Equities Rally on Surprise-Free Fed



Equity markets climbed to record highs last week amid an “as expected” FOMC meeting.  The S&P 500 rose 1.4% and the Dow Jones Industrial Average gained 1.0%.

The Federal Reserve held its regularly scheduled meeting last week, and equity markets raced to their strongest daily gain of the week after the announcement was released.  There were few surprises, as the Fed chose to maintain its course, while painting a cautious economic picture.  

At a high level, the Fed chose to reduce its asset purchases by an additional $10 billion, cutting monthly purchases to $35 billion, and maintaining the Fed Funds target at 0 to 0.25%.  

Despite moving on an expected course, Fed officials offered somewhat cautious guidance, reducing expectations of GDP, and increasing inflation projections slightly.  

Officials also inched up expectations of the Fed Funds Rate.  Whereas previous expectations were for a 1.0% Fed Funds Rate in 2015 and 2.25% in 2016, that has now increased to 1.13% and 2.5%, respectively.  

Source: Econoday

There continues to be a great deal of uncertainty around the timing of the first interest rate hike, but it appears more likely than not that rates will begin moving up in the next two years.  Rising inflation pressure could become a concern for the Fed despite ongoing slack in labor markets.  A growing number of economists are suggesting that slack in labor markets is less than believed, and inflationary pressure could quickly transition towards faster wage growth.  

Market participants might disagree with the Fed, however, as bond markets rallied, stocks moved higher and the dollar weakened.  Markets were likely expecting the Fed to express greater concern about pricing pressure, and were somewhat surprised about the lack of concern.  

It was a mixed week of economic data, but by most accounts the US economy does seem to be shaking off the winter months’ sluggishness.

Industrial production rebounded from an April decline to expand 0.6% in May.  This gain was aided by a revised April decline of just 0.3%, relative to the initially reported 0.6% contraction.  Manufacturing helped fuel the increase, also up 0.6% in the month, while the mining component rose 1.3%.  Utilities fell for the second straight month, shrinking 0.8%.  Overall, this was a positive report for the US manufacturing sector and boosts hopes for a rebound in second quarter GDP.

The manufacturing sector received further good news in the form of the Empire State Manufacturing and Philadelphia Fed Business Outlook surveys, which both posted surprise gains for June.  The Empire State report edged up slightly to 19.28, despite expectations for a four-point decline.  The Philly Fed measure likewise rose from 15.4 to 17.8.  Encouragingly, both reports were boosted by very strong new orders data, which generally is a better sign of sustainable growth.

Consumer inflation also signaled that growth is accelerating, as the measure came in unexpectedly high in May.  Month-over-month, headline CPI rose 0.4% - twice the consensus forecast.  On a year-over-year basis, consumer inflation increased 2.1%, the highest level since 2012.

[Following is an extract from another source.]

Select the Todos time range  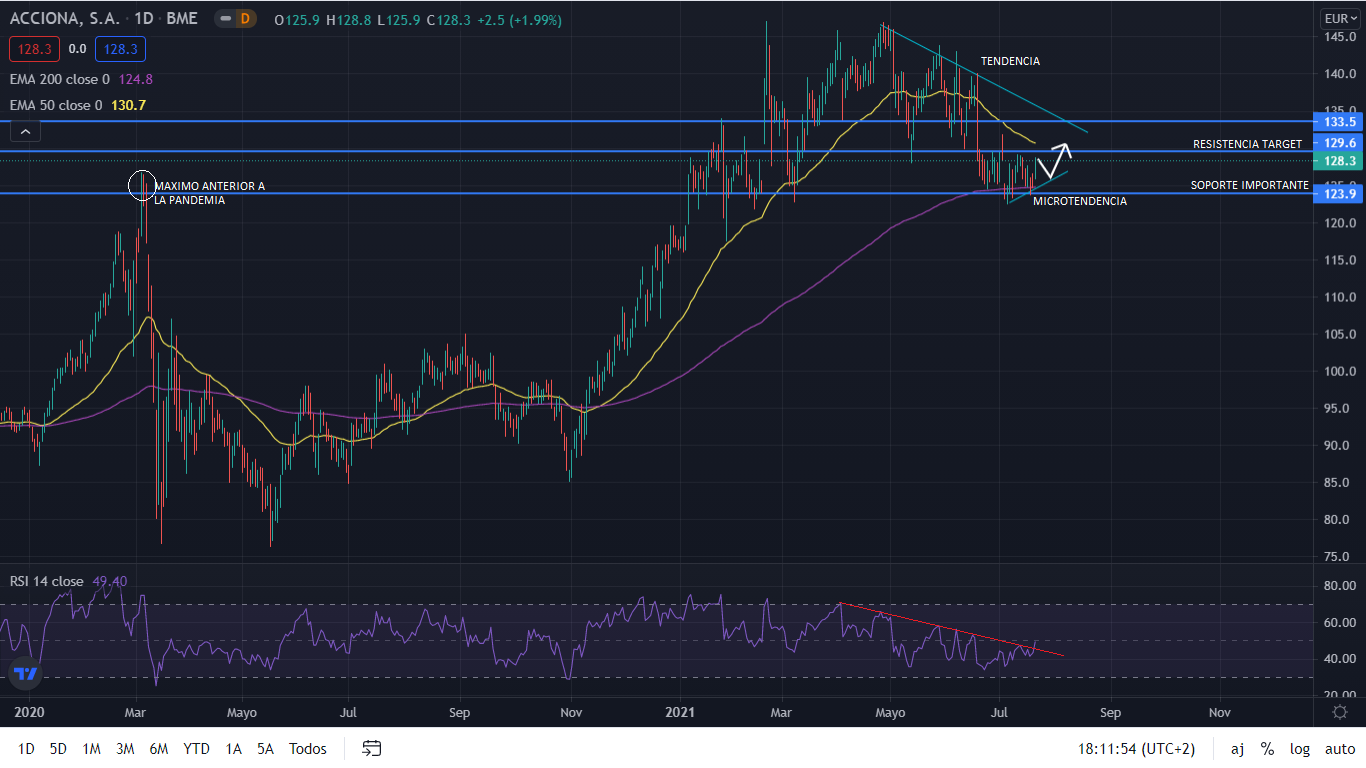pyautogui.click(x=308, y=749)
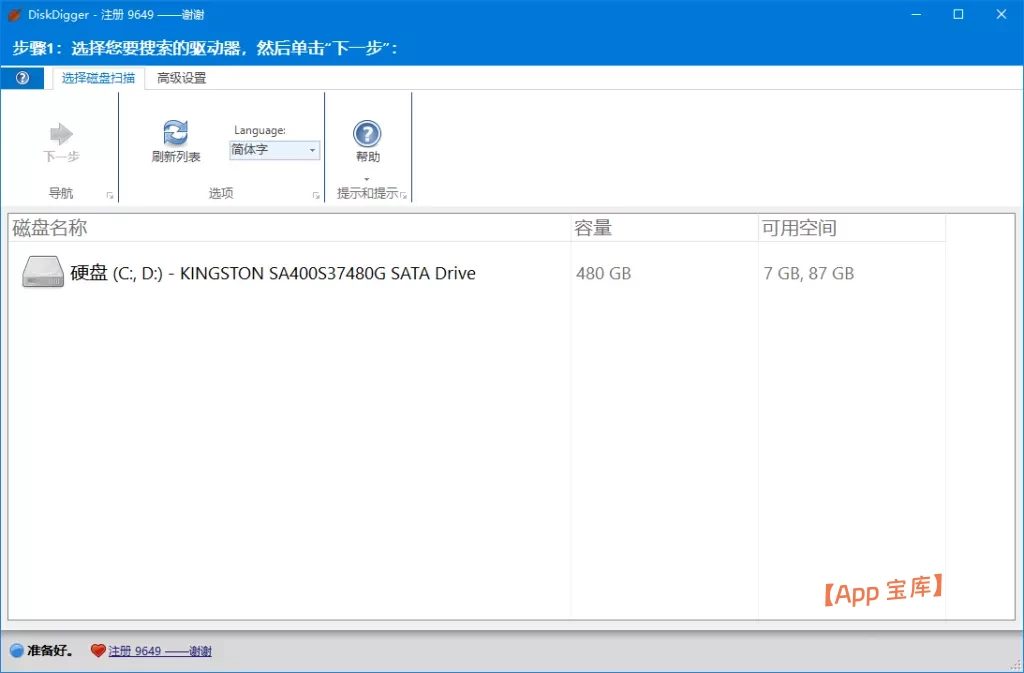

Food and energy helped lift the headline measure, but core inflation was also higher than expected.  As noted by Econoday, May’s core CPI month-over-month increase of 0.3% was the highest since August 2011.

The primary source of negative news last week was in the housing sector, as housing starts posted a deeper than expected decline in May.  The Census Bureau reported that starts slowed to a seasonally adjusted annual rate (SAAR) of 1.001 million.  That is 70,000 lower than the prior month and 35,000 below expectations.  It does follow a 12.7% jump, however, so some give back was expected.  Building permits were similarly weak, though, causing some concern about future months.


This week includes a spate of important economic news releases, highlighted by the final estimate for first quarter GDP.  Subsequent data has caused most analysts to expect a downward revision of the second estimate to a 1.8% decline. 

Also on the docket this week is existing homes sales, new home sales, Case-Shiller Home Price Index, durables goods, and personal income & outlays.

Abroad, important data releases are scheduled in Japan, including retail sales, inflation, and unemployment, as well as Europe: PMI composite, economic sentiment, and GDP figures for France and the UK.

Central bank policy announcements are due this week from Turkey, Hungary, Taiwan, and Czech Republic.